Auparavant, en août 2016, pour une conférence à l’égide du Centre de ressources sur la non-violence, il s’était écrié :
La guerre est toujours un échec
- elle ne règle jamais les conflits durablement et crée plus de problèmes qu’elle n’en règle (Irak, Syrie, Libye…)
- on sait quand on la commence mais jamais quand et comment on la finit (Afghanistan, Irak…)
- on finit le plus souvent par devoir régler par une négociation politique ce qu’on pensait imposer par la victoire militaire (Algérie, ex-Yougoslavie, Salvador, Birmanie, Afrique du Sud…)
- ou personne n’arrive à s’imposer (conflit israélo-palestinien)
- ou personne ne s’en préoccupe (République démocratique du Congo)
DANS TOUS LES CAS, les conséquences sont catastrophiques POUR TOUT LE MONDE (morts civiles et militaires, destruction des infrastructures, populations déplacées ou réfugiées, handicapées pour la vie, haine et désir de vengeance, jeunes générations perdues, etc.), SAUF pour les marchands de canons (le complexe militaro-industriel).
[1] Je réagissais ainsi à un de ses messages de 2016 sur le système curatif, entièrement dominé par les intérêts corporatifs des médecins et des spécialistes; sans même parler de la réforme —très discutable— imposée par le ministre-médecin Gaétan Barrette : il est évident et inévitable que ce système se dirige tout droit dans un mur !
[2] L’ABC de la simplicité volontaire (2005), Rompre!
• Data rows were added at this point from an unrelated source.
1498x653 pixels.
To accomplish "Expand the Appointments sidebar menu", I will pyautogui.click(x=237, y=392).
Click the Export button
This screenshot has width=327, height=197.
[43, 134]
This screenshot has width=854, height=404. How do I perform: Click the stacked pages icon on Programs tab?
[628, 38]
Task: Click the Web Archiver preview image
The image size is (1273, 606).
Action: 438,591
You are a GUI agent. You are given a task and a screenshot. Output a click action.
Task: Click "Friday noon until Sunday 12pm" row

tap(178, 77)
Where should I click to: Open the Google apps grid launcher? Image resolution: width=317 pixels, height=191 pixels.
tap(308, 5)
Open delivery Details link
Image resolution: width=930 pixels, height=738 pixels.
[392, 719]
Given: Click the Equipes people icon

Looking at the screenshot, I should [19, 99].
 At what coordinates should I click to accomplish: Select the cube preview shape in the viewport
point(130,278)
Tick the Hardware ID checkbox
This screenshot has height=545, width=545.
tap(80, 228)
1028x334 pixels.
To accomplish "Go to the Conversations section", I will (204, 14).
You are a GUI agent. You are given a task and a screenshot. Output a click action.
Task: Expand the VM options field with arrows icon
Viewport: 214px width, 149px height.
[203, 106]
Le cri des « indignés » (2012) et Nonviolence. Une arme urgente et efficace (2017).
[3] La seule sécurité internationale qui soit compatible avec les valeurs de QS est celle «arbitrée» par les diverses instances multilatérales des Nations unies comme les Casques bleus. La participation d’un Québec solidaire à la sécurité internationale devrait donc impérativement passer par les Nations unies, et non par les alliances militaires comme l’OTAN ou le NORAD.
[4] Du strict point de vue de l’efficacité, notre armée (québécoise ou canadienne) sera toujours largement une «armée d’opérette».
[5] Dominique m’avait exprimé son désaccord sur ce point : « Je ne questionne pas les intérêts politiques en jeu dans la propriété de nos médias (encore que c’est extrêmement différent entre Radio-Canada, La Presse, Le Devoir et le Journal de Montréal). Mais je crois honnêtement que nous avons une tâche à faire pour rétablir des ponts avec les médias si nous voulons vraiment être diffusés, et non pas nous contenter de crier à la censure drapés dans notre vertu et notre bon droit.
Comme cet homme devait être inspirant !!! Nous perdons un grand militant à l’analyse fine et lucide des enjeux de paix et de non-violence. J’aurais aimé échanger avec lui.